#### EXTRAIT CHOISI ####

Nous retenons donc ces trois sous périodes identifiées graphiquement, pour isoler les
spécificités en termes de taux de croissance moyen afin de vérifier notre hypothèse d’une
hausse dans le régime d’accumulation, conformément à la règle de soutenabilité de Solow-
Hartwick. Il s’agit donc des sous périodes 1990-2000, 2001-2007 et 2008-2014.
Graphique 11 : Evolution de la formation brute de capital fixe du
Burkina Faso depuis 1990
Source : Calcul et graphique de l’auteur, à partir des données de la banque mondiale
L’analyse graphique de la dynamique d’accumulation du capital physique au Burkina
Faso depuis 1990 (Graphique 12) révèle trois principaux régimes. Un premier régime faible
de 1990 à 2000 avec une moyenne 4.15% de croissance annuelle, un deuxième régime
relativement plus élevé de 6 points de plus que le précédent et enfin le dernier régime de 2008
à 2014 avec une moyenne de 17% de croissance environ. Néanmoins, on constate que la
moyenne de la dernière période a surtout été augmentée par les résultats spectaculaires
enregistrés en 2011 et 2012. 2013 se traduit par une baisse de 40% environ.

#### MATÉRIEL FOURNI ####

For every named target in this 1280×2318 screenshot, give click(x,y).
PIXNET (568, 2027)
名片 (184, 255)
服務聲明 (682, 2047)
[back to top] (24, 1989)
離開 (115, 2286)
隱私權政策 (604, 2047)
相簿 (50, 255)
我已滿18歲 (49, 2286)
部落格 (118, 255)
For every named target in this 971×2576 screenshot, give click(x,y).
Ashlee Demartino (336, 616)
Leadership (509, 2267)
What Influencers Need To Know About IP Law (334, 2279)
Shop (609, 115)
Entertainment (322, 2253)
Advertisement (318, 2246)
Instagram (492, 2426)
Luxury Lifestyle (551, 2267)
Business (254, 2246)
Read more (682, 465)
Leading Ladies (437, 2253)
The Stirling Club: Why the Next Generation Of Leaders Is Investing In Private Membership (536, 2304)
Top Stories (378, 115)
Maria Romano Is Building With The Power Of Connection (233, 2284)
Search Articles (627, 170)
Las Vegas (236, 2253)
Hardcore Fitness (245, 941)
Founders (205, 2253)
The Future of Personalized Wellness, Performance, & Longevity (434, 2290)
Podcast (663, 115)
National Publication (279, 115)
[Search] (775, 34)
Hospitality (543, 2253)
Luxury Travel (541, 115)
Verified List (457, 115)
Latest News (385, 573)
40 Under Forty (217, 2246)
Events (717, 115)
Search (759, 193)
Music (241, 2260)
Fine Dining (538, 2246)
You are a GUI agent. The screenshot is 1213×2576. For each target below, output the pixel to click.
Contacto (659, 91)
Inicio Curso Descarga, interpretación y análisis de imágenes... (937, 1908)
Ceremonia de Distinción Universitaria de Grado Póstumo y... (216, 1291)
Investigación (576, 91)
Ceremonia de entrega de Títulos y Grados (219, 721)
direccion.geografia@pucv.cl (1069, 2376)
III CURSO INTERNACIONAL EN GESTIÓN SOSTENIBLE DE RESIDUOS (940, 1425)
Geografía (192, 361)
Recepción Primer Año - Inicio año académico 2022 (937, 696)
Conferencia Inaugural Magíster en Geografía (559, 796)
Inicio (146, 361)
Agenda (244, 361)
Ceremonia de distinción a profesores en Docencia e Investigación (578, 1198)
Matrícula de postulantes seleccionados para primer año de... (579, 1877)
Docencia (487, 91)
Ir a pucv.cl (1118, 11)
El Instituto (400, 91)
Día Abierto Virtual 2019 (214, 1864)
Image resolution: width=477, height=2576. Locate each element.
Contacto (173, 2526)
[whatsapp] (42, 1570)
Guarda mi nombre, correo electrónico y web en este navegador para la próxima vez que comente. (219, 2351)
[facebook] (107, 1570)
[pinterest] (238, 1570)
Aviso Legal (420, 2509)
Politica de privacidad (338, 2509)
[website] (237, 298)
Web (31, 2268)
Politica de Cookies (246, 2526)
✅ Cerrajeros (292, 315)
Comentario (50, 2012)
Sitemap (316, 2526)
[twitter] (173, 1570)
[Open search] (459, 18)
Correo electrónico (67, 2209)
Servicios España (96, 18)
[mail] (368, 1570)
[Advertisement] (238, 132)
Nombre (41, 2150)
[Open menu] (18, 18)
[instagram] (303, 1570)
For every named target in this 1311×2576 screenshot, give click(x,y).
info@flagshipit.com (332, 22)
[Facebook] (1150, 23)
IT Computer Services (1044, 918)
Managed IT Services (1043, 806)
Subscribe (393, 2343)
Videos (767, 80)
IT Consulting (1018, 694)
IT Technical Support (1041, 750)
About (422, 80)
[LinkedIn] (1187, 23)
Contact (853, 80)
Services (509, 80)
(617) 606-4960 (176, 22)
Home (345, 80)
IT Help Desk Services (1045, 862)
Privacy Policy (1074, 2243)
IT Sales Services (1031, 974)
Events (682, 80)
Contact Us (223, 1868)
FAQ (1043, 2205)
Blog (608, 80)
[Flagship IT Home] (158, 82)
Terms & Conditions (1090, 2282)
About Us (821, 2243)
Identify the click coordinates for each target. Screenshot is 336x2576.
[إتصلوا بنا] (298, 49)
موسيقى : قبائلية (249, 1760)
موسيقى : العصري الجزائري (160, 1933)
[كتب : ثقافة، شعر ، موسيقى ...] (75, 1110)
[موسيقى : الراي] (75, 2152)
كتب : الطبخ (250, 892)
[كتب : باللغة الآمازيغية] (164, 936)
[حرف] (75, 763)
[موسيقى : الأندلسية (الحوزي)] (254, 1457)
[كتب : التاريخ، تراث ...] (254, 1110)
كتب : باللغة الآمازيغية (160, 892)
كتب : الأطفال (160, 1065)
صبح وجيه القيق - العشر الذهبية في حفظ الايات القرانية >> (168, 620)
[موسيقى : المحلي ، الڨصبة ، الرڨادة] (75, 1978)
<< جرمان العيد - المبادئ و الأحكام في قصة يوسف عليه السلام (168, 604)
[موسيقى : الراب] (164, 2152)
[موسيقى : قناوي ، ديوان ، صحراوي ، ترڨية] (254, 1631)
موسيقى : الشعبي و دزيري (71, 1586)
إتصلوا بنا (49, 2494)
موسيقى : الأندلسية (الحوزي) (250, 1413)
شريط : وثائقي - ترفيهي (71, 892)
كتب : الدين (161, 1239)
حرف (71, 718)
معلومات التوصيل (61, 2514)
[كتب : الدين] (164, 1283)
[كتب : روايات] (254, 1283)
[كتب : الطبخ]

####

TÂCHES DEMANDÉES |
[a] Recopiez l'extrait sur l'accumulation du capital au Burkina Faso, de « Nous retenons donc » jusqu'à « 2001-2007 et 2008-2014. » inclus.
[b] Rédigez la suite de l'extrait sur l'accumulation du capital au Burkina Faso, à partir de sa dernière phrase.

TÂCHES RÉSOLUES |
[a]
Nous retenons donc ces trois sous périodes identifiées graphiquement, pour isoler les
spécificités en termes de taux de croissance moyen afin de vérifier notre hypothèse d’une
hausse dans le régime d’accumulation, conformément à la règle de soutenabilité de Solow-
Hartwick. Il s’agit donc des sous périodes 1990-2000, 2001-2007 et 2008-2014.

[b]
Dès lors, la question se pose de savoir si la moyenne élevée observée depuis 2008 est
un phénomène durable ou plutôt la résultante de phénomènes aléatoires ? En d’autres termes
il ne nous est pas possible de conclure à partir de ce constat que la hausse du taux
d’accumulation de capital physique est le fruit d’une stratégie nationale de conversion de la
destruction de capital naturelle en capital physique. De plus, le choix d’une analyse graphique
57
est très arbitraire et nous enseigne uniquement sur les probabilités que le Burkina Faso se
rapproche ou pas de la règle de soutenabilité de Solow-Hartwick.
Graphique 12 : Accumulation de capital physique (croissance
annuelle de la formation brute de capital fixe
Source : Calcul et graphique de l’auteur, à partir des données de la banque mondiale
58
Conclusion
L’or du Burkina Faso est-il vraiment une bénédiction ?
Si le Développement soutenable peut conjurer la malédiction des ressources naturelles
par l’application de la règle de soutenabilité de Solow-Hartwick, l’or du Burkina Faso n’est
autre qu’une bénédiction. Son exploitation s’accompagne d’une hausse dans l’accumulation
de capital physique (mesuré par la formation brut de capital fixe).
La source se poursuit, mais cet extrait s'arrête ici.